**Problem**
Search the entries for the word "toolbar". Copy every line where it turns up.

**Entries shown**
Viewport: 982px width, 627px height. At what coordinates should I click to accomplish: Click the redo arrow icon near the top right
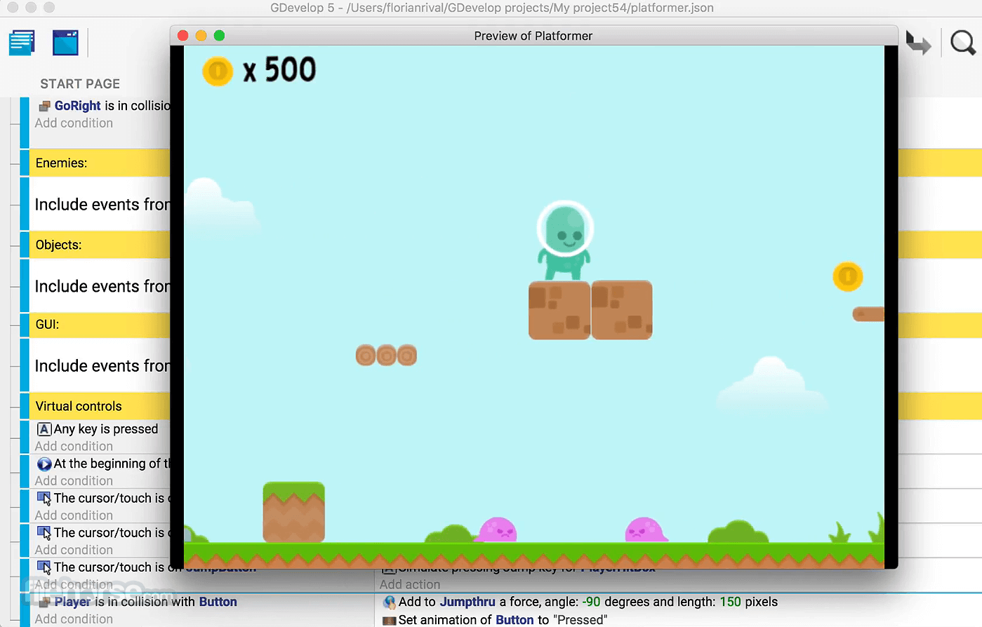point(918,42)
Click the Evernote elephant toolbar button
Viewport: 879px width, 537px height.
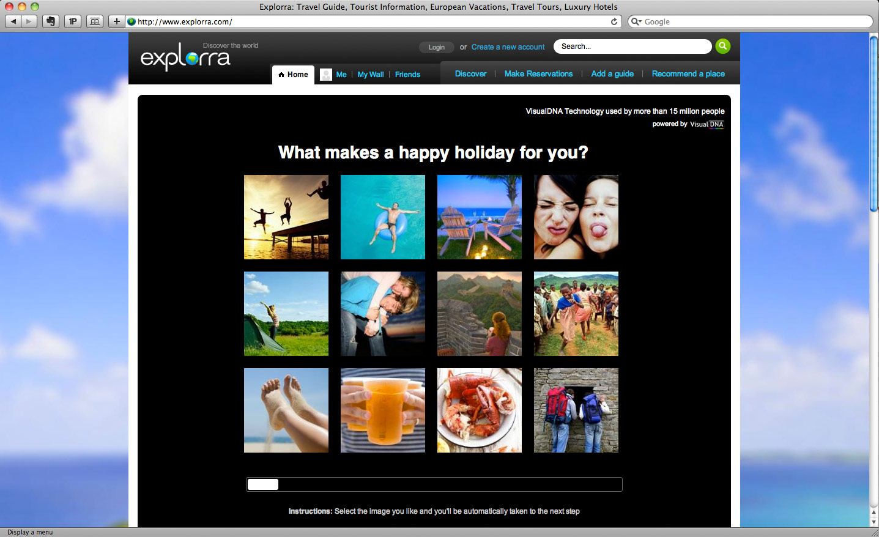pyautogui.click(x=51, y=21)
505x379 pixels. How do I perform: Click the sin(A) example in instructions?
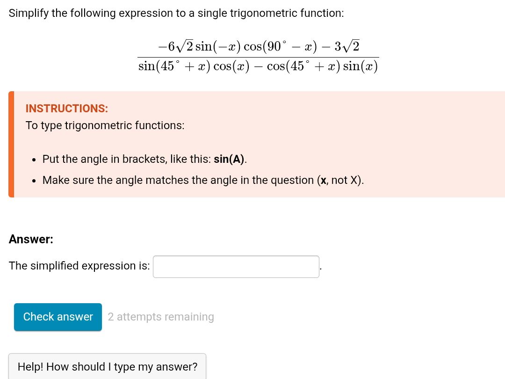point(229,159)

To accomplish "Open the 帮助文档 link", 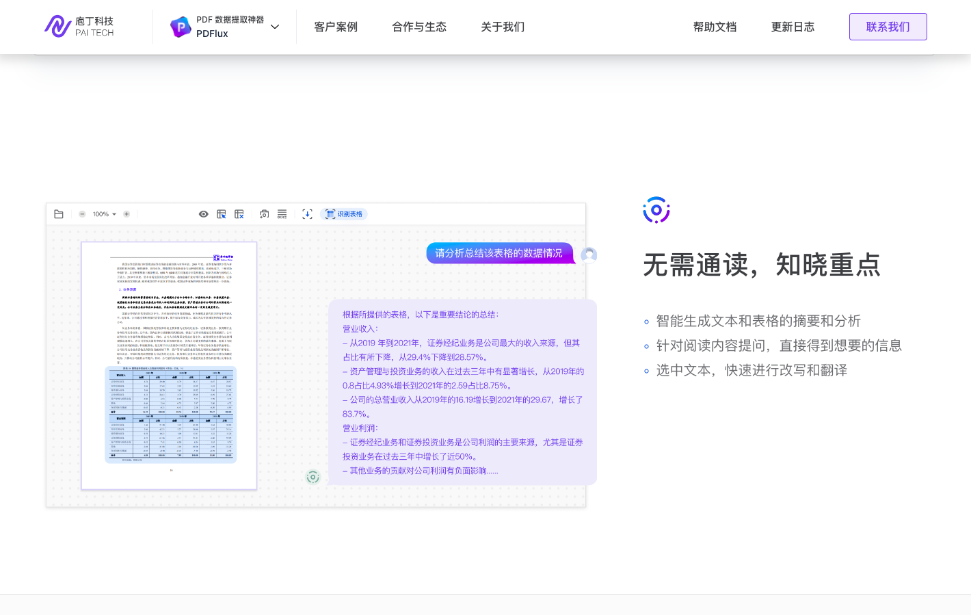I will [715, 27].
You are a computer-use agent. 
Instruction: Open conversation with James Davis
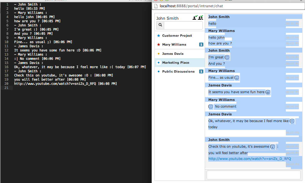tap(173, 54)
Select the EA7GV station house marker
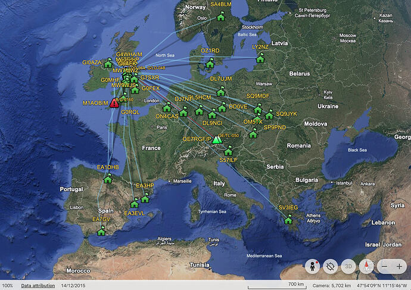Screen dimensions: 411x290 101,232
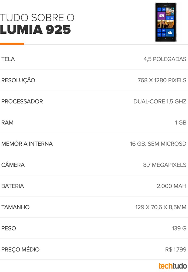Click the R$ 1.799 price value
Viewport: 188px width, 272px height.
point(176,250)
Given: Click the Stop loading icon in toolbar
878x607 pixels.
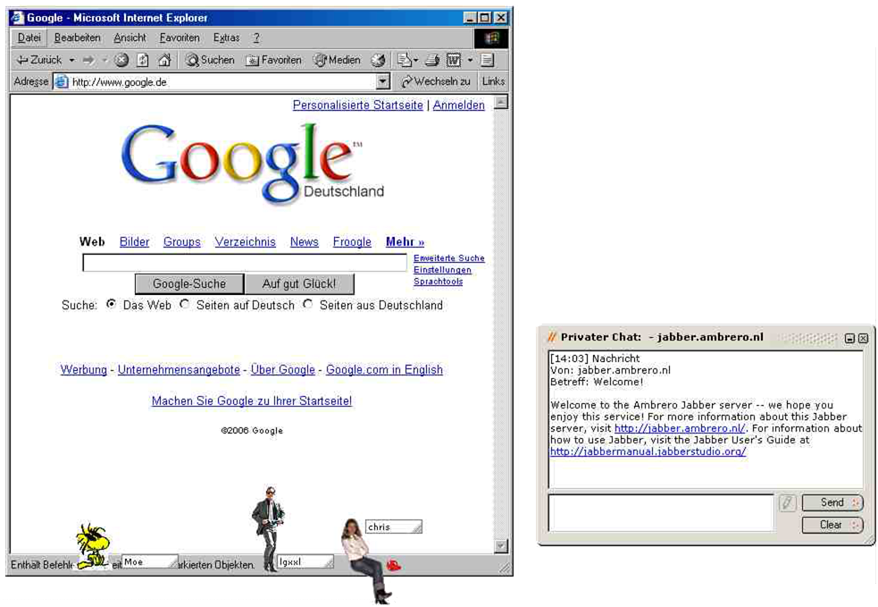Looking at the screenshot, I should (121, 60).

**Written reply**
Click the Evernote elephant toolbar button
Given: Click the Stop loading icon in toolbar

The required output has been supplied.